[[ RECORDS FOR PROCESSING, beginning ]]

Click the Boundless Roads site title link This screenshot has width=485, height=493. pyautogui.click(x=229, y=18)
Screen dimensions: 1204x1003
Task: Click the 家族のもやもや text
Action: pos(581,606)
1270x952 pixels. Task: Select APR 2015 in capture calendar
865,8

[[ RECORDS FOR PROCESSING, end ]]
[[ RECORDS FOR PROCESSING, beginning ]]

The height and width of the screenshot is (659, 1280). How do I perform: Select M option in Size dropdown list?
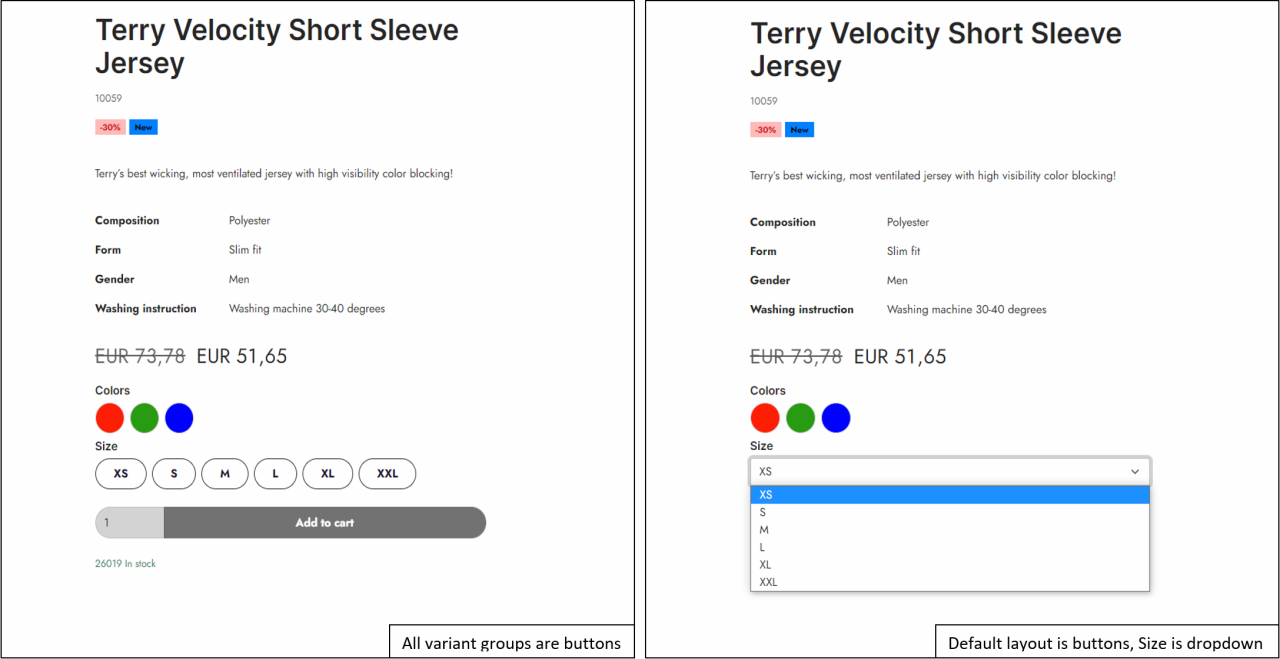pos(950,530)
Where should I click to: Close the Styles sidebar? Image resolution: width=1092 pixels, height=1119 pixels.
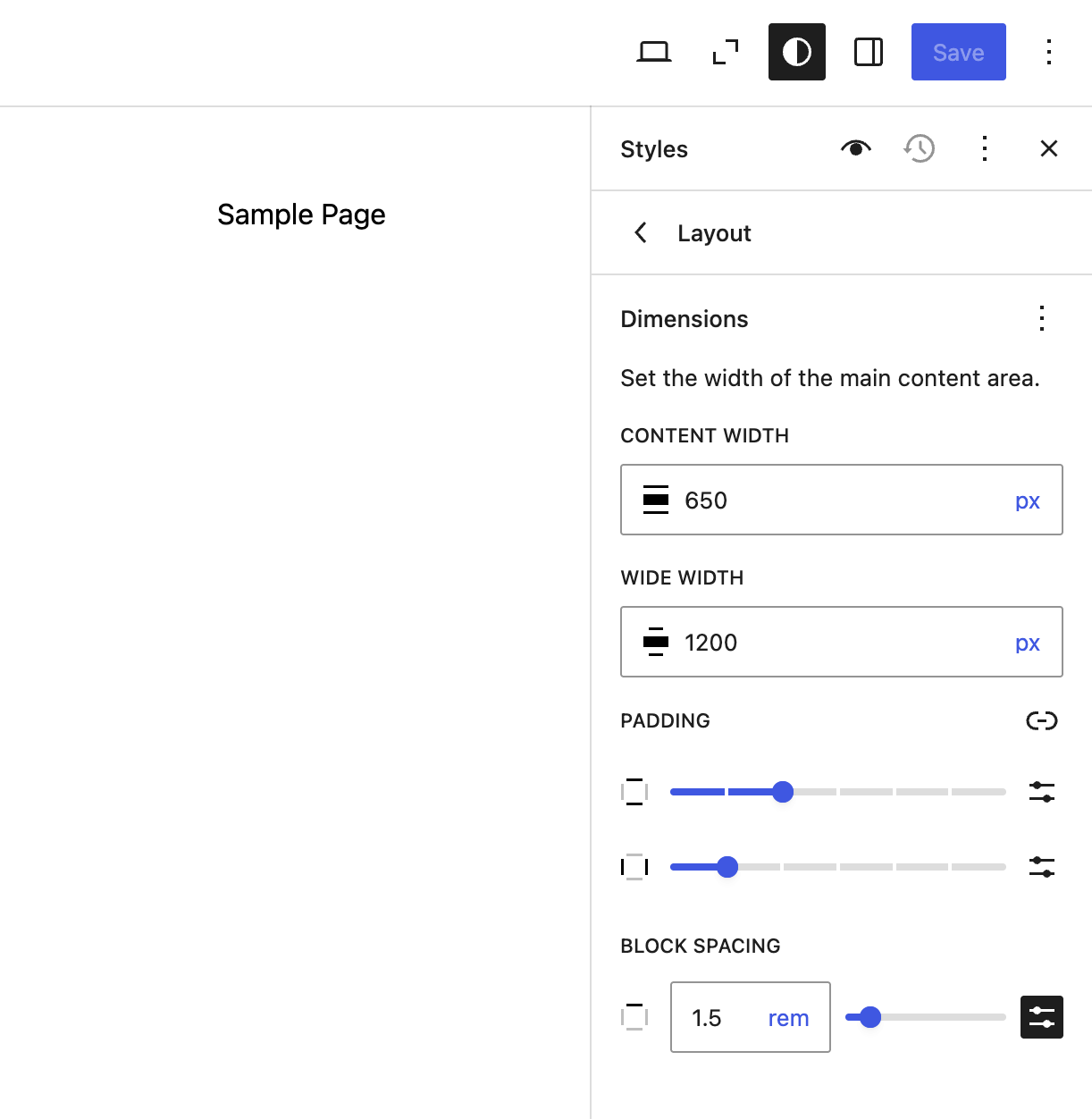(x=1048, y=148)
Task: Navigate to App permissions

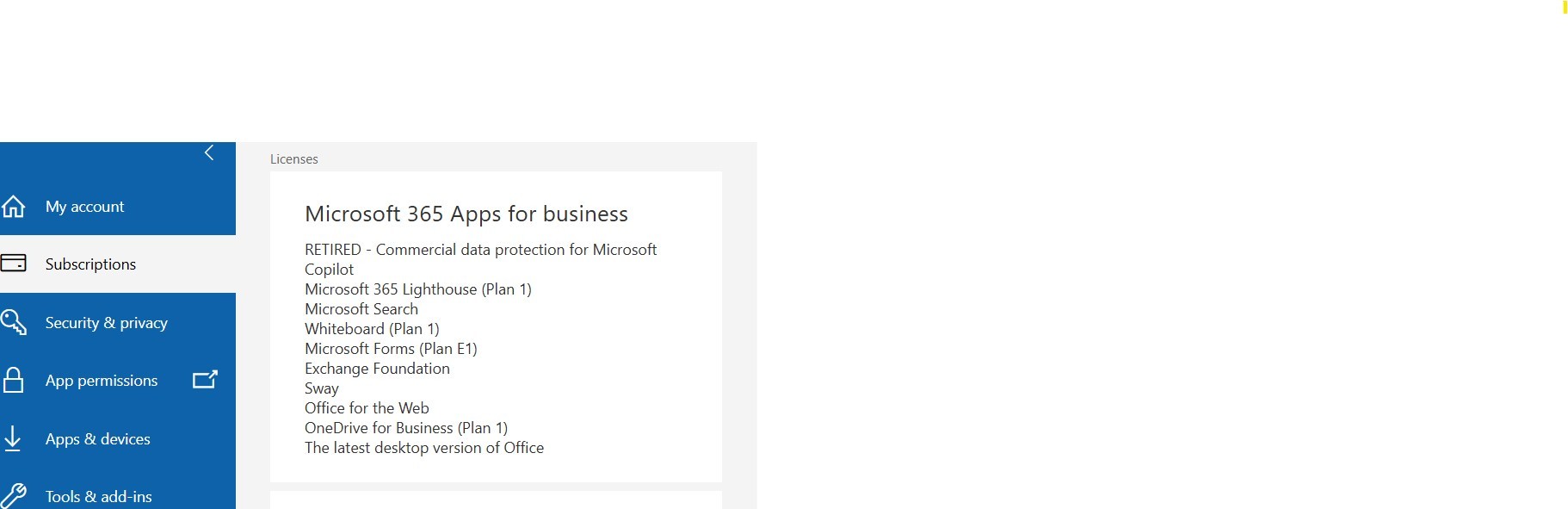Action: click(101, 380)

[[ RECORDS FOR PROCESSING, end ]]
[[ RECORDS FOR PROCESSING, beginning ]]

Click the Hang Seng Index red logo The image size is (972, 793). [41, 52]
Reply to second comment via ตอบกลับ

[[ RECORDS FOR PROCESSING, end ]]

Every line above from the line with "Click the Hang" to the line with "Reply to second comment via ตอบกลับ", inclusive, must be returned exactly; no other line belongs in the reply.

- EXERCISE RESPONSE -
Click the Hang Seng Index red logo The image size is (972, 793). [41, 52]
Reply to second comment via ตอบกลับ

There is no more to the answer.